Shooting victim and former US congresswoman Gabby Giffords and her husband, retired NASA astronaut Mark Kelly, prepare to give an opening statement before the Senate Judiciary Committee during a hearing on gun control on Capitol Hill in Washington on Wednesday. [Photo/Agencies] |
At the same hearing, a top official of the nation's most powerful gun lobby group, the National Rifle Association, rejected Democratic proposals to ban assault weapons and high-capacity ammunition magazines and said requiring background checks for all gun purchases would be ineffective because the Obama administration is not doing enough to enforce the law as it is.
Even if stronger background checks did identify a criminal, "as long as you let him go, you're not keeping him from getting a gun and you're not preventing him from getting to the next crime scene", said Wayne LaPierre, the NRA's executive vice-president.
Giffords, who retired from Congress last year, focused during her brief appearance on the carnage from armed assailants.
"Too many children are dying," she said at the Senate Judiciary Committee hearing.
Guiding her in and remaining to testify, was Mark Kelly, the retired astronaut who is Giffords' husband. The couple, who both own guns, have formed a political action committee called Americans for Responsible Solutions that backs lawmakers who support gun restrictions.
"We're simply two reasonable US citizens who realize we have a problem with gun violence and we need Congress to act," Kelly said.

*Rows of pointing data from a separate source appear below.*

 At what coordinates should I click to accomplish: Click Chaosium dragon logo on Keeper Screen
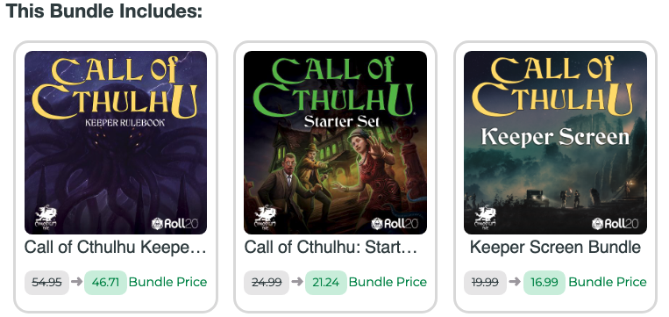point(485,218)
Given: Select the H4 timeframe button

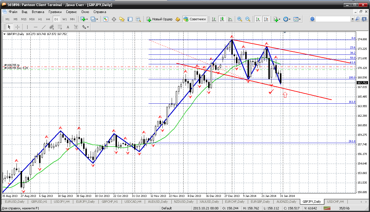Looking at the screenshot, I should click(x=48, y=19).
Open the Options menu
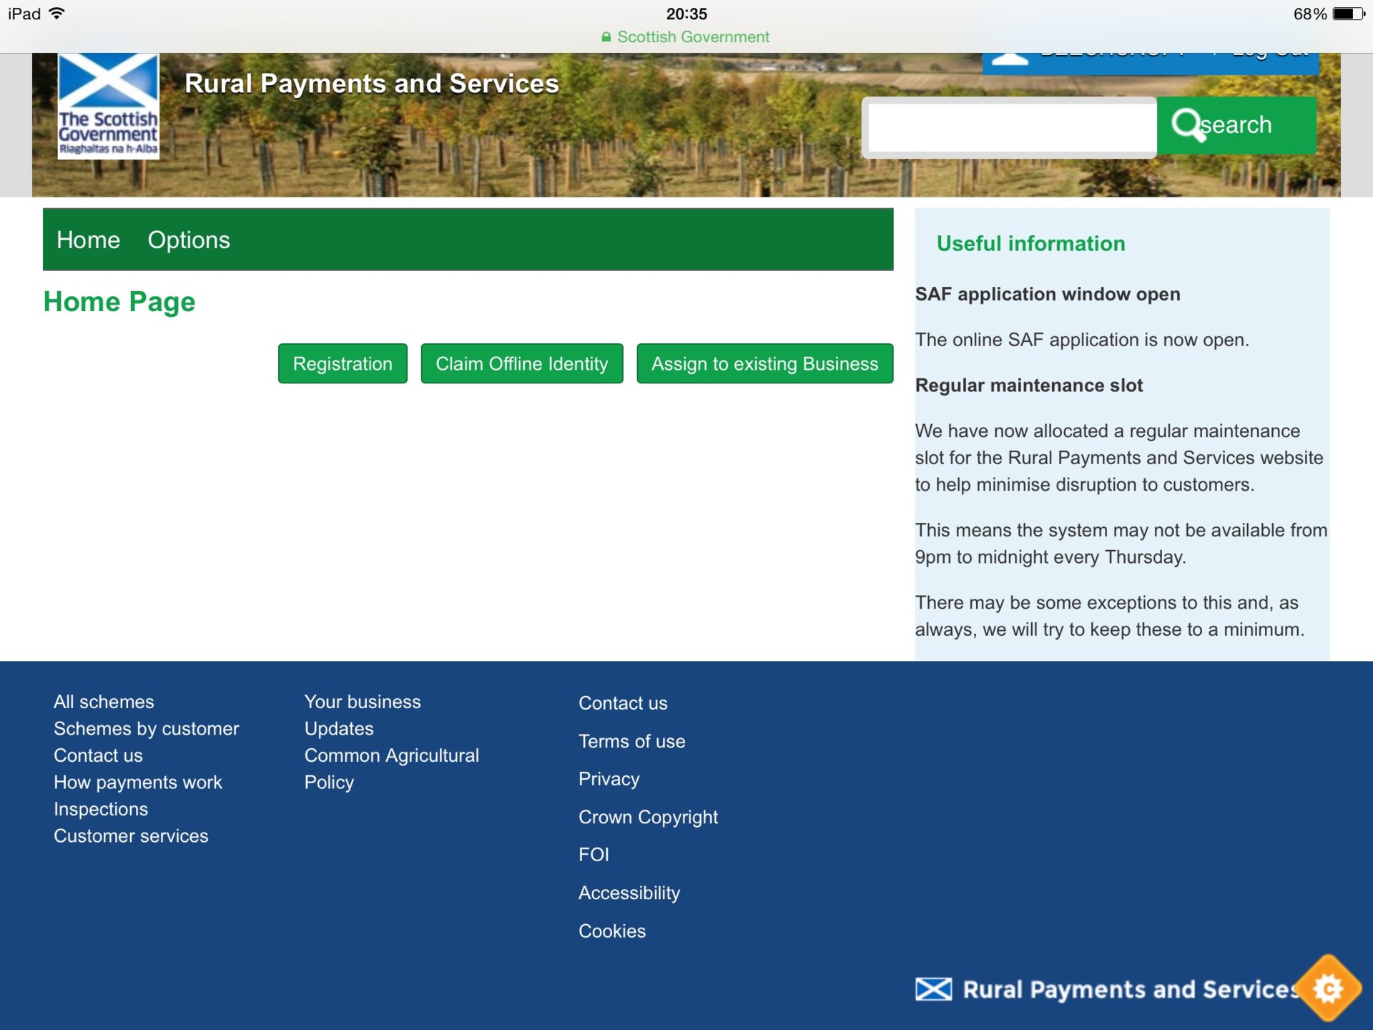The width and height of the screenshot is (1373, 1030). click(189, 240)
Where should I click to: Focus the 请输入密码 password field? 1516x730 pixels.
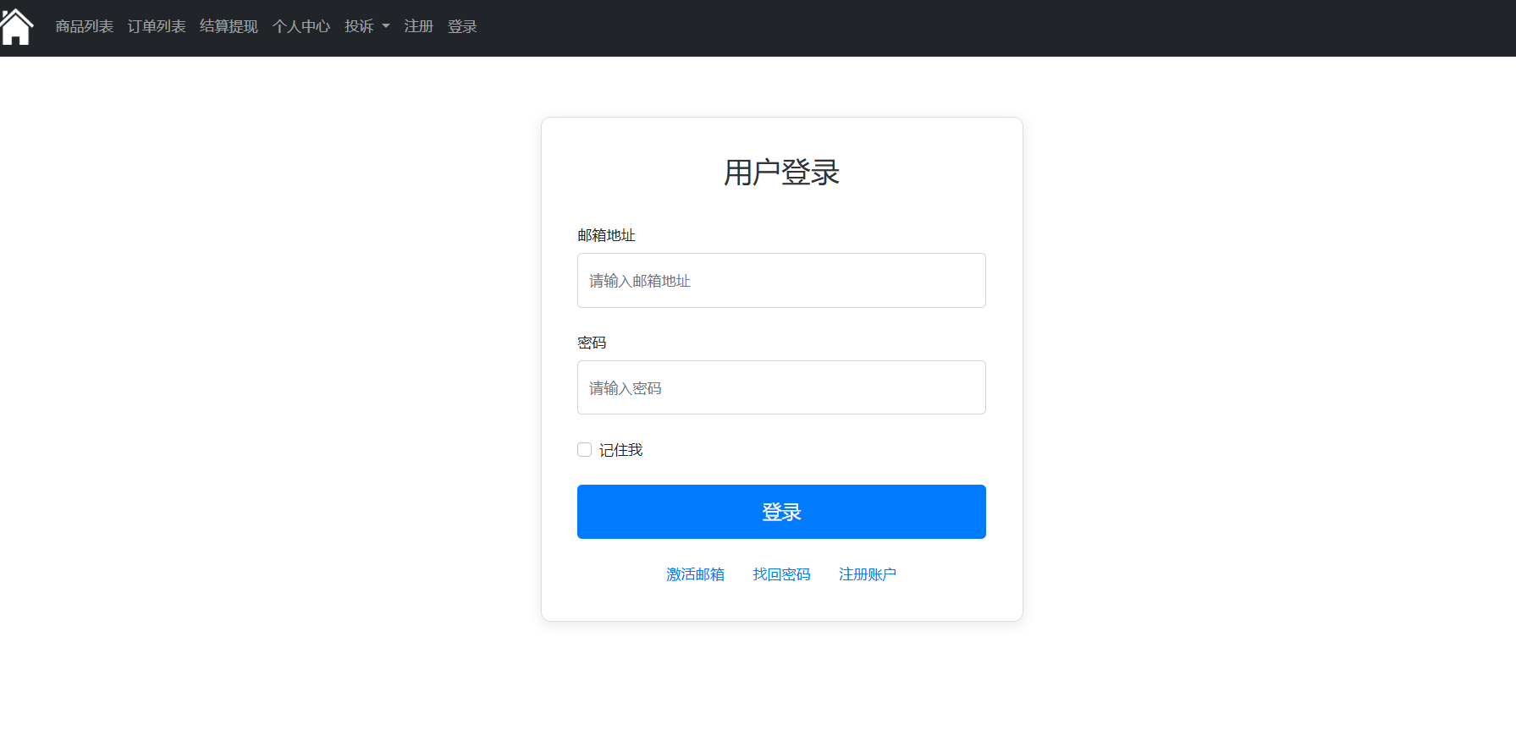tap(781, 388)
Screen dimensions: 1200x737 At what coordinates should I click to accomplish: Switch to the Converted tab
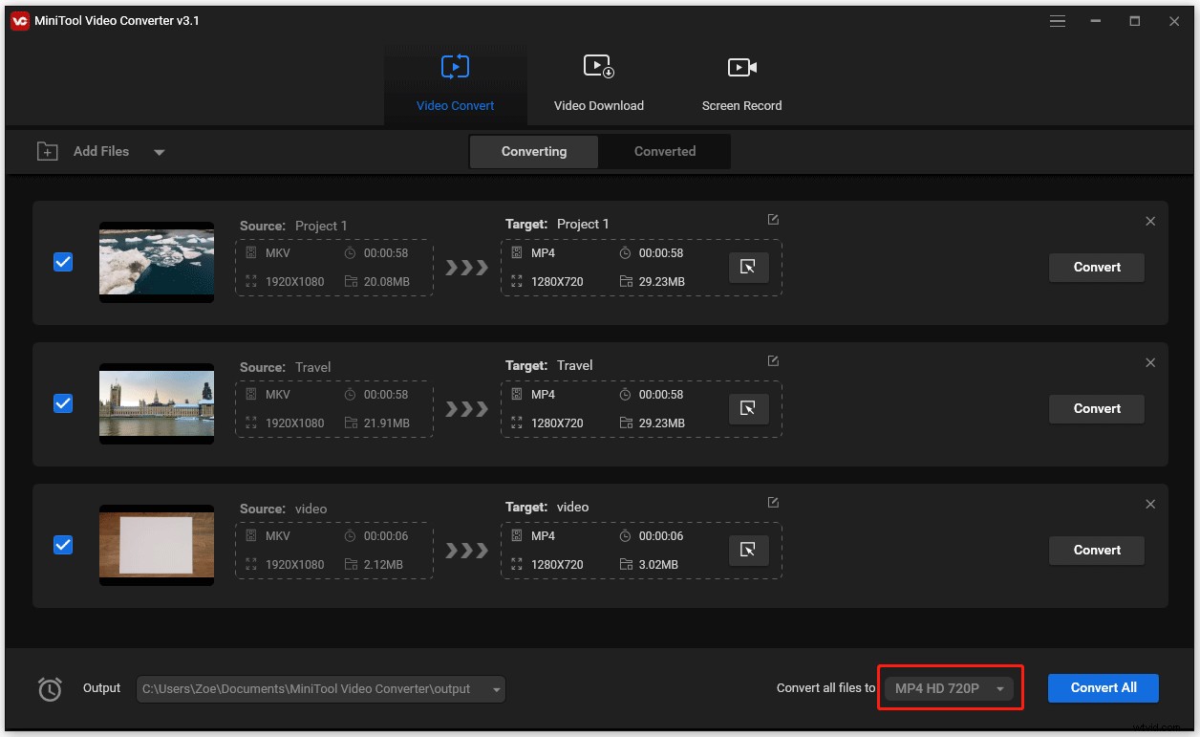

The hearing kicked off a year in which US President Barack Obama and members of Congress are promising to make gun restrictions a top priority. Obama has already proposed requiring background checks for all gun sales and reviving both an assault weapons ban.
Republican Senator Ted Cruz joined others in lauding Giffords but expressed little interest in curbing firearms.
"Unfortunately in Washington, emotion I think often leads to bad policies," said Cruz. He said gun control efforts too often "restrain the liberties of law-abiding citizens", not criminals.
Republicans blamed the nation's gun troubles on a list of maladies including a lack of civility, violent video games and insufficient attention to people with mental problems. Senator Charles Grassley, top Republican on the panel, said that while he welcomed the renewed focus on guns, "The deaths in Newtown should not be used to put forward any gun control proposal that's been floating around for years."